▶ [EXTRACT TO READ]:
□ □ □ □ □ □ □
Wednesday, August 6, 2008

When the Roll is Called Up Yonder, She'll be There

Angie Long. The name itself puts a smile on my face. When my family moved to Juneau, in 1957, and began worshipping with the small church of Christ, located in the little white building on Glacier Avenue, Angie was my first Sunday school teacher. Angie was a story-teller like none other. We sat in her little cubby-hole of a classroom (actually, a changing room for baptisms) and listened to Bible stories pour out of her. She didn’t use visual aids or teachers’ manuals. We didn’t do crafts. But we were spellbound by the stories of David, Moses and Joshua; Peter, Paul and, of course, Jesus that she brought to life for us. The visual aid that she did provide for us was a walking, talking, hugging model of the love that is spoken of in I Corinthians 13.

Not only did Angie tell Bible stories, but she had an unmatched talent for performing “recitations.” I remember giggling during church talent shows, as Angie entertained us with long, humorous, dramatic poetic narratives, memorized when she had been a child in school, and still fresh in her mind, decades later.

Angie was famous for her baking. A potluck meal, in Juneau, wasn’t a meal at all without Angie’s lemon meringue and chocolate cream pies. Although most of Angie’s famous recipes were kept in her head, she was always willing to write them down for someone else. My recipe box contains several cards with recipes gleaned from Angie. One of my favorites was her chocolate sheet cake, which is a hit whenever and wherever I serve it. Dan and I remember going to the home of Angie and Maurice (her devoted husband) for dinner one evening. The meal was one of the most delicious ones I think I’ve ever eaten, and then came dessert. She offered us a choice of three kinds of pies that she had baked that day. Having trouble deciding which one we wanted, she solved the problem. “I’ll bring you some of each!”

Although Angie was famous for her story-telling and her baking, what I remember most about Angie was her smile. I can’t even picture Angie, in my mind, without that smile. She smiled when she spoke, she smiled when she listened, she smiled when she worked, and she smiled when she sang. And sing she did! Her clear, strong harmony was a signature element of the Juneau church’s congregational singing.

Angie passed on to her reward, yesterday, after a long and difficult spell of ill health, which left her, I’m sure, longing for Home, where she’ll be harmonizing with that mighty chorus and smiling into the face of Jesus.

1 comment:

Bob and Gina Waldron said...

The Lord was very gracious to us because we had opportunity to visit with Maurice and Brent on Monday at the Seattle hospital and to pray over Angie who was in somewhat of a coma. We are so grateful for the opportunity to tell Angie how special she was to us. As your blog indicates, Angie was a wonderful Christian woman who blessed so many of us with her gift of hospitality. Some of our warmest memories were afternoons spent gathered around a feast served on their dining room table. We loved her very much.

And I cannot tell you how much I loved Nello, your dad and Maurice. More than anyone else, those three men taught me what it meant to be a Christian husband and father. They, like Angie, were God's angels to us.
□ □ □ □ □ □ □
▶ [QUESTIONS TO ANSWER]:
a – Set down the passage of the post about Angie Long between "Wednesday, August 6, 2008" and "I Corinthians 13.", inclusive, with its wording unchanged.
b – In the post about Angie Long, what choice did Angie give the writer and Dan for dessert when they had dinner at her home?

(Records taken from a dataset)
□ □ □ □ □ □ □
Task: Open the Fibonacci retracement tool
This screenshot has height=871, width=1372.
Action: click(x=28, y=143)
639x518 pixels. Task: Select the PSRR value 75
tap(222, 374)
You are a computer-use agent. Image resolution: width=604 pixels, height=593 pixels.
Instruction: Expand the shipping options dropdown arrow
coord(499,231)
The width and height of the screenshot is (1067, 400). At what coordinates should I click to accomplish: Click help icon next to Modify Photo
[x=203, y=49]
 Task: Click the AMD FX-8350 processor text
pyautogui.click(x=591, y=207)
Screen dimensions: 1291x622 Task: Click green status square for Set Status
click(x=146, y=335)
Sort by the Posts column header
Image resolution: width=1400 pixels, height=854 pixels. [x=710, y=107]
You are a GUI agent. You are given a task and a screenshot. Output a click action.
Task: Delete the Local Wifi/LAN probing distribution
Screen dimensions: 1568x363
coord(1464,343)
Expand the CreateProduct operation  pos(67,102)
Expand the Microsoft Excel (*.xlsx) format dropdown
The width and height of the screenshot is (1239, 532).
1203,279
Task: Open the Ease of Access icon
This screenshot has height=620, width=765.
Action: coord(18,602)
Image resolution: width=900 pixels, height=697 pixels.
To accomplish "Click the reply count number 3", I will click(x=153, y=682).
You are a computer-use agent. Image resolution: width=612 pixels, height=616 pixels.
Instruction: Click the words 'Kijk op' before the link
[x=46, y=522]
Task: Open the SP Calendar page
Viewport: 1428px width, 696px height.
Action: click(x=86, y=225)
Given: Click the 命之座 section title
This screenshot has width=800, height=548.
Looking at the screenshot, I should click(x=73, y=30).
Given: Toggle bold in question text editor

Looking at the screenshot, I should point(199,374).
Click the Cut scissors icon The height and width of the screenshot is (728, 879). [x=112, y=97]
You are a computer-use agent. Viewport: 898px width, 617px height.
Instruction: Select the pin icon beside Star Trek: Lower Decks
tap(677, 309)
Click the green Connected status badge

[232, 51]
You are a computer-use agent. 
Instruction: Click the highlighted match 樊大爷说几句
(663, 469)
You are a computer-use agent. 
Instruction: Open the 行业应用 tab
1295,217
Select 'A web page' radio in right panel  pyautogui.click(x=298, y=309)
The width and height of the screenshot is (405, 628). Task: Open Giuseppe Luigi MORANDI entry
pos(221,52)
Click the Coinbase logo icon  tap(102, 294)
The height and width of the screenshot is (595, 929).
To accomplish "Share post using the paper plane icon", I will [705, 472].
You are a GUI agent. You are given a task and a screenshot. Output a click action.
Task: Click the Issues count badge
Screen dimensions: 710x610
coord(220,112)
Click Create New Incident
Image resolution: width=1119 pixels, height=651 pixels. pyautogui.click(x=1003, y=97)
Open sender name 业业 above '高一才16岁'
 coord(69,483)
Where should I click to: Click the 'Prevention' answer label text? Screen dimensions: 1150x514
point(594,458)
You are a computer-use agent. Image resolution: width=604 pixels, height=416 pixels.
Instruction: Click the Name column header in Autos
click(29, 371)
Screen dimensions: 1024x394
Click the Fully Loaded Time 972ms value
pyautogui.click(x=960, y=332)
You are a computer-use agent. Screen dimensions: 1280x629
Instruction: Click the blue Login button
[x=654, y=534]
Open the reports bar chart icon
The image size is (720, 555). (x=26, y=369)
□ □ □ □ □ □ □
▶ [RESULTS IN ORDER]:
a –
Wednesday, August 6, 2008

When the Roll is Called Up Yonder, She'll be There

Angie Long. The name itself puts a smile on my face. When my family moved to Juneau, in 1957, and began worshipping with the small church of Christ, located in the little white building on Glacier Avenue, Angie was my first Sunday school teacher. Angie was a story-teller like none other. We sat in her little cubby-hole of a classroom (actually, a changing room for baptisms) and listened to Bible stories pour out of her. She didn’t use visual aids or teachers’ manuals. We didn’t do crafts. But we were spellbound by the stories of David, Moses and Joshua; Peter, Paul and, of course, Jesus that she brought to life for us. The visual aid that she did provide for us was a walking, talking, hugging model of the love that is spoken of in I Corinthians 13.

b – She offered them a choice of three kinds of pies that she had baked that day.